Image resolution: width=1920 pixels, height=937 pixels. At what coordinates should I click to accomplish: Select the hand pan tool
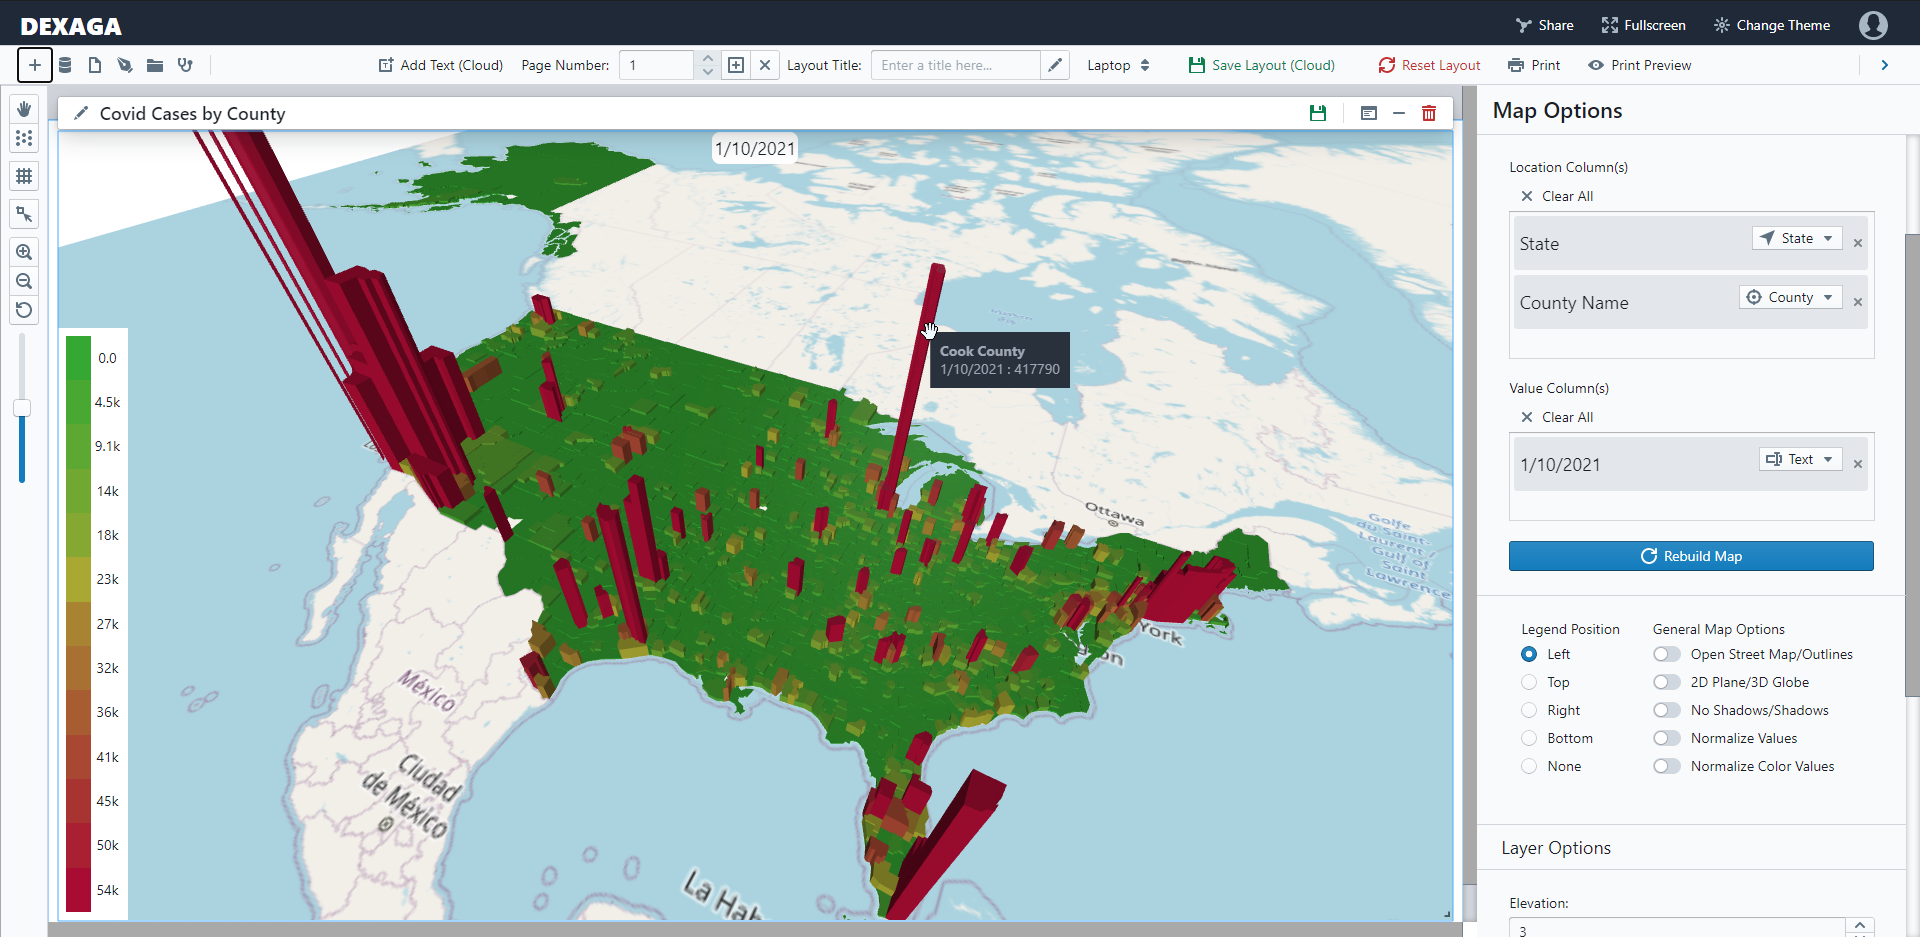tap(24, 109)
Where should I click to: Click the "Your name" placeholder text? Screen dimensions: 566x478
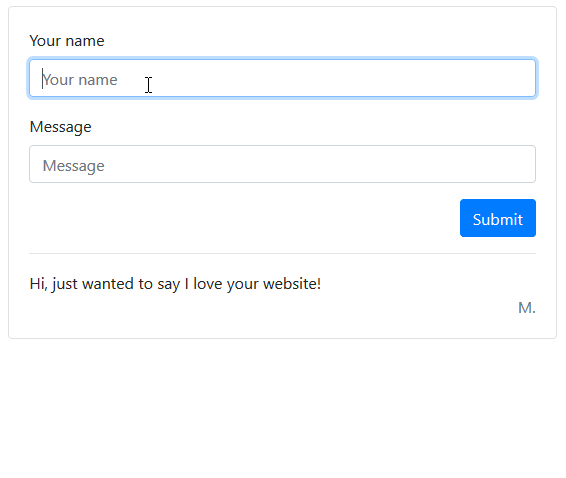(80, 80)
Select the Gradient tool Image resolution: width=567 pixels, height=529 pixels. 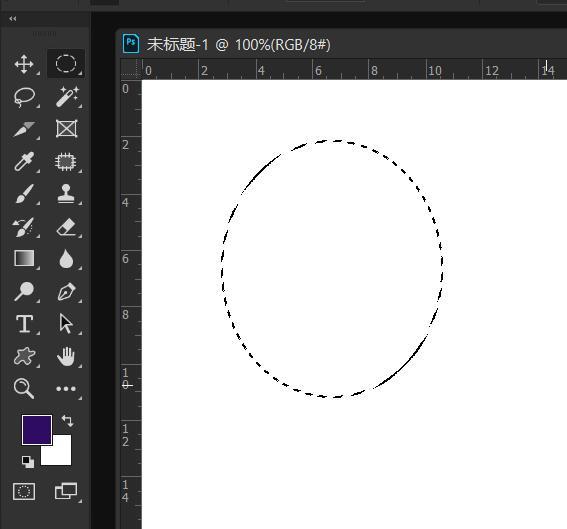[24, 259]
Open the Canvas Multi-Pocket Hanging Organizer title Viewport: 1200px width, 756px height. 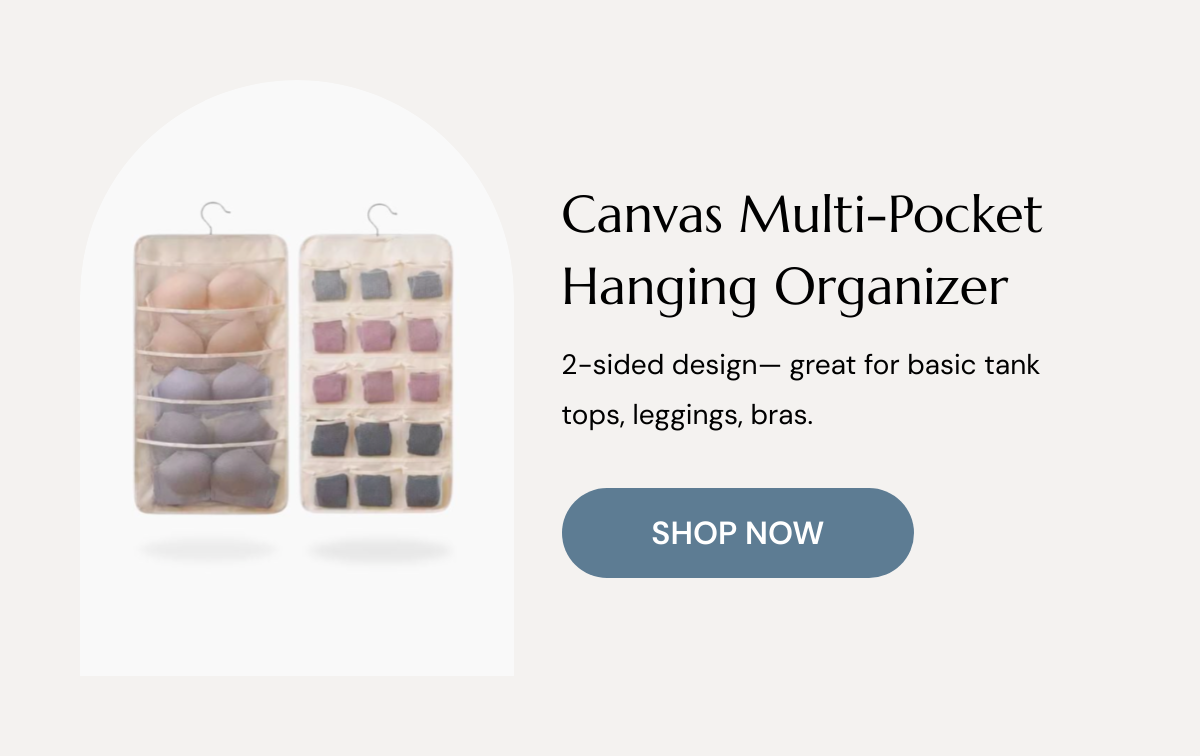pyautogui.click(x=802, y=251)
■ ■ ■ ■ ■
> [THE TASK] Gather every line above that contains the word "should".

> [THE SOLUTION]
Image resolution: width=1920 pixels, height=937 pixels. At what coordinates should I click to accomplish: Select the hand pan tool
Where should I click to: Click the "Your name" placeholder text? Screen dimensions: 566x478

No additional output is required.